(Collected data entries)
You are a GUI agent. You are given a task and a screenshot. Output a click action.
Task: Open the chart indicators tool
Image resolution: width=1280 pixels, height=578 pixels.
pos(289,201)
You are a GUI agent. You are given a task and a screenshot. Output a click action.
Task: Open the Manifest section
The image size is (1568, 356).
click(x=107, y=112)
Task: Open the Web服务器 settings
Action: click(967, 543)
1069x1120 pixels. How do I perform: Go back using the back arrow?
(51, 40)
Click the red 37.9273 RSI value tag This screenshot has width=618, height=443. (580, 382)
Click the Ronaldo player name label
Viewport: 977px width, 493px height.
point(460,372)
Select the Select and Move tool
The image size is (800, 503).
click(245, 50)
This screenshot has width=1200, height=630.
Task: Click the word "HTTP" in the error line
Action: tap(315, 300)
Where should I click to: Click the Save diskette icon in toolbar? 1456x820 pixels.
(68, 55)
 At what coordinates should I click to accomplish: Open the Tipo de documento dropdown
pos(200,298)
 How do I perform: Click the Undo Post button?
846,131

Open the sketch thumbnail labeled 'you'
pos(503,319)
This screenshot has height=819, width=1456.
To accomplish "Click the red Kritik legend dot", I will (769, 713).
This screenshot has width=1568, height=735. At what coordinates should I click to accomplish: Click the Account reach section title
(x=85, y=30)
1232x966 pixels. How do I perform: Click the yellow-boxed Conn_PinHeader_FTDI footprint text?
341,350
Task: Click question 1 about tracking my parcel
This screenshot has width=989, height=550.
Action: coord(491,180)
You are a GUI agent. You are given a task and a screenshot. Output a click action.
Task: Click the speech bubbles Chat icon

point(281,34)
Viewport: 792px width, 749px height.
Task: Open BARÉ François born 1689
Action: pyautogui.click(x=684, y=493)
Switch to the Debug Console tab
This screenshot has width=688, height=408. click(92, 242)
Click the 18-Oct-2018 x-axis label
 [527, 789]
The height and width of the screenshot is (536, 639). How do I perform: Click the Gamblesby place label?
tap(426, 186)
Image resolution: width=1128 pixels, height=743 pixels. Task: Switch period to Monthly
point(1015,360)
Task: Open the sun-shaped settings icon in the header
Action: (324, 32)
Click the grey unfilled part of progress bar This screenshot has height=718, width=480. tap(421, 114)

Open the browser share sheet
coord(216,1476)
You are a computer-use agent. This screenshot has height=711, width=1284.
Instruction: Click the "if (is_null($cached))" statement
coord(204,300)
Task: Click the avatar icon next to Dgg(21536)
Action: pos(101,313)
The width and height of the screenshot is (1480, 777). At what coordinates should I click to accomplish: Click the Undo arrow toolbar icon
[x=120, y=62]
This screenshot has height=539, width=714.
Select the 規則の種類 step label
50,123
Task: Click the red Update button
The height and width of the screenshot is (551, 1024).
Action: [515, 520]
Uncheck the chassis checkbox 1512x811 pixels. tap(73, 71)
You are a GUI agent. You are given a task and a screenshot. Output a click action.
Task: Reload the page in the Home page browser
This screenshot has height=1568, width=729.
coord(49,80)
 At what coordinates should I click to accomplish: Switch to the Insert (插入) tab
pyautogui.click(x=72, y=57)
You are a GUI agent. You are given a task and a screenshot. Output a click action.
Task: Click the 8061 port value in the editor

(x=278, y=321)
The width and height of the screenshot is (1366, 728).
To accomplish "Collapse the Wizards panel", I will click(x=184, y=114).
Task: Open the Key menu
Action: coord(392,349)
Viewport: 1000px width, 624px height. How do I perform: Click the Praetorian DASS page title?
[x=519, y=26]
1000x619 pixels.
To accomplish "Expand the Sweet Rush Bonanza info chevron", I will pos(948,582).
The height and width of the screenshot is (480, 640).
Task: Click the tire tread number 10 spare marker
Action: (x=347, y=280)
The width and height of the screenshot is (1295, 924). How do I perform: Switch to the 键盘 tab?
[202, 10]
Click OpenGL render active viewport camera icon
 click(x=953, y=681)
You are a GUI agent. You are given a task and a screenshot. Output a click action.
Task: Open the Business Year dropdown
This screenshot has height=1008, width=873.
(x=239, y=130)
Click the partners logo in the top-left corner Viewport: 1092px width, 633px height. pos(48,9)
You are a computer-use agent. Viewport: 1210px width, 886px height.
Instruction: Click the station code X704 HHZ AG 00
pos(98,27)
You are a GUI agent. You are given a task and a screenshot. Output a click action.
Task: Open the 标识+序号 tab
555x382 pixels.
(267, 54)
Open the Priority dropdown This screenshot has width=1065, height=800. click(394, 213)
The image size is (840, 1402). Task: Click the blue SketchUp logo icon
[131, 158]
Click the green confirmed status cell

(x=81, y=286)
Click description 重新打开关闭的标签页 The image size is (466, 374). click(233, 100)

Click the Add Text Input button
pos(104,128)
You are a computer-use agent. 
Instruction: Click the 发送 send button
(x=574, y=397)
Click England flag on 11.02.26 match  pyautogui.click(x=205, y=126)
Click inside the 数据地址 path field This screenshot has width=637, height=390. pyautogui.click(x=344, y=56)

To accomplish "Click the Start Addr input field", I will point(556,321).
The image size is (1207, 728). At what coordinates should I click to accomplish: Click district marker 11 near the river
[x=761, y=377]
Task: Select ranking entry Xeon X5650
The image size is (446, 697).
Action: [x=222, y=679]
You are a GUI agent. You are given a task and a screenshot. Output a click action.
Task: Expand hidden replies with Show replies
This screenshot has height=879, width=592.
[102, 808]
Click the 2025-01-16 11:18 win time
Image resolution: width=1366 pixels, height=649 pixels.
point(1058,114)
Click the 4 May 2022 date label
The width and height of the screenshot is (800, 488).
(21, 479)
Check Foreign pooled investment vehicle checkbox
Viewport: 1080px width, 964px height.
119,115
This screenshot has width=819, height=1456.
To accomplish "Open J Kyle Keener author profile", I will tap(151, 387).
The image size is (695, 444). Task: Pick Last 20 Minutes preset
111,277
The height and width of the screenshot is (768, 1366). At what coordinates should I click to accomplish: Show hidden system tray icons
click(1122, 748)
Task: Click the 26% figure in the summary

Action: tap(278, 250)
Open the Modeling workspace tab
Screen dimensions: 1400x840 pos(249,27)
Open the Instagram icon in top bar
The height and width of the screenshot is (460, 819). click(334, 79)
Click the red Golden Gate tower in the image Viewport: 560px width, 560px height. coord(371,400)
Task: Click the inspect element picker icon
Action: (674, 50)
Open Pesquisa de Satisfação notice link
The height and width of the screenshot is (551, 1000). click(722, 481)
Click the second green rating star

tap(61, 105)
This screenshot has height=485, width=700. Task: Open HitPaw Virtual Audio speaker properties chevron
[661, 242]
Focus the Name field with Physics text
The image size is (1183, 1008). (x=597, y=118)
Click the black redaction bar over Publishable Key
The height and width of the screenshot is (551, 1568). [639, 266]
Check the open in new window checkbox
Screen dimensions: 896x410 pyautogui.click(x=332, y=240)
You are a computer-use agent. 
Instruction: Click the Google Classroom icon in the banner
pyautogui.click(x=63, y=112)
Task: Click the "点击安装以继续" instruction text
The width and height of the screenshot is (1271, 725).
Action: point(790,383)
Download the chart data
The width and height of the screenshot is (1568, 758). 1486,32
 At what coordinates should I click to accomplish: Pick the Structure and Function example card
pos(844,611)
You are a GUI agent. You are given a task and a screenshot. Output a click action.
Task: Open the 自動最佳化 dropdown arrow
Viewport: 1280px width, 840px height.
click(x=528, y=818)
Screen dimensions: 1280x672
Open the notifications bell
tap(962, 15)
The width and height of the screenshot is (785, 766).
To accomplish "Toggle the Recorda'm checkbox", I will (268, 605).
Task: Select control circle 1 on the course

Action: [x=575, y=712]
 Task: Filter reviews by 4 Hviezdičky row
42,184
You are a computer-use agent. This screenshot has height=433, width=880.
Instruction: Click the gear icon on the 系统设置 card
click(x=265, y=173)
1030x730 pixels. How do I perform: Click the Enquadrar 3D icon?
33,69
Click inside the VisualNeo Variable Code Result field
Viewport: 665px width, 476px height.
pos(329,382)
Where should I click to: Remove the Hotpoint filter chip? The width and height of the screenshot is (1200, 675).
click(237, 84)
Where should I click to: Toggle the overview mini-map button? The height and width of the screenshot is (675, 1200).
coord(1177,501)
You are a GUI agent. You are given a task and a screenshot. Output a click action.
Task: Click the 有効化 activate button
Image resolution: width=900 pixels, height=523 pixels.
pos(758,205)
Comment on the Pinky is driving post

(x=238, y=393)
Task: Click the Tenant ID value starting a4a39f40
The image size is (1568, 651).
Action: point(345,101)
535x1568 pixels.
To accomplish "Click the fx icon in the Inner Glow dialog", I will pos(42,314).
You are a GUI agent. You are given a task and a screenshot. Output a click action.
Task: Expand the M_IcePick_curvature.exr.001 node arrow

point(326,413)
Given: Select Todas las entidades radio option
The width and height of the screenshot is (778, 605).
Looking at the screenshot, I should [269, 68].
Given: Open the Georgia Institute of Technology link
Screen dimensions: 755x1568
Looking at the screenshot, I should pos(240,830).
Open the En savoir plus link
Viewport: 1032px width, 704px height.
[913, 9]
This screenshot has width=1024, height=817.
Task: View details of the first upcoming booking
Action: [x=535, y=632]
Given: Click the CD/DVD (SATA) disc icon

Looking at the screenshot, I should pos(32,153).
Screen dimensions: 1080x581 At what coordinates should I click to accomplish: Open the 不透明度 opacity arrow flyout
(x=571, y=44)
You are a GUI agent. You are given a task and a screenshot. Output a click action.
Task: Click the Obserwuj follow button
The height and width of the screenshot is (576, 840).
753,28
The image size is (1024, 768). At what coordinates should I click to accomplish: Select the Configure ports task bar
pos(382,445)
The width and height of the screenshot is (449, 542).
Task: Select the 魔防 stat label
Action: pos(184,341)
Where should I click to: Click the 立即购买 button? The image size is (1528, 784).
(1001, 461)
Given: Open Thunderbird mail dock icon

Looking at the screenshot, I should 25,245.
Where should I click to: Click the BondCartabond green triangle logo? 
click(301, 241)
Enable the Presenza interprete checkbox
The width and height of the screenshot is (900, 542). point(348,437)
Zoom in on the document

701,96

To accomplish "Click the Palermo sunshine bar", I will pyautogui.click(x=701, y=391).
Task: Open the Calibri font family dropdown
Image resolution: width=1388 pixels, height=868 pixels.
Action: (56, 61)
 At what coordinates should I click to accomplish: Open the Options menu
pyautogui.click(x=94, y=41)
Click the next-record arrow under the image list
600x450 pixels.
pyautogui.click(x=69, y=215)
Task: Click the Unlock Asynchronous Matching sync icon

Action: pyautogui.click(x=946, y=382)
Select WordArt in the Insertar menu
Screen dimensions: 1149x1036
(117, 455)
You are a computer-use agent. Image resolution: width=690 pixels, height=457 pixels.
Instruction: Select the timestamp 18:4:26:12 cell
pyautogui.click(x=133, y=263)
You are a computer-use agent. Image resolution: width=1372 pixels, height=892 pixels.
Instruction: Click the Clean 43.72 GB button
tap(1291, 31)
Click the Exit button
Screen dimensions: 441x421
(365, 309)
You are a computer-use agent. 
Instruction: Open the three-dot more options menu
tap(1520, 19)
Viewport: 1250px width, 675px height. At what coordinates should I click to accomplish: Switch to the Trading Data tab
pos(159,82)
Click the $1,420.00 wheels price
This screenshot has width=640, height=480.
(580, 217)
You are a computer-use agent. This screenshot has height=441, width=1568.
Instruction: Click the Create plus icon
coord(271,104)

## EXERCISE AIM
Only the number is wanted here. How many lines in the entries contain "computer"?

## ANSWER SECTION
9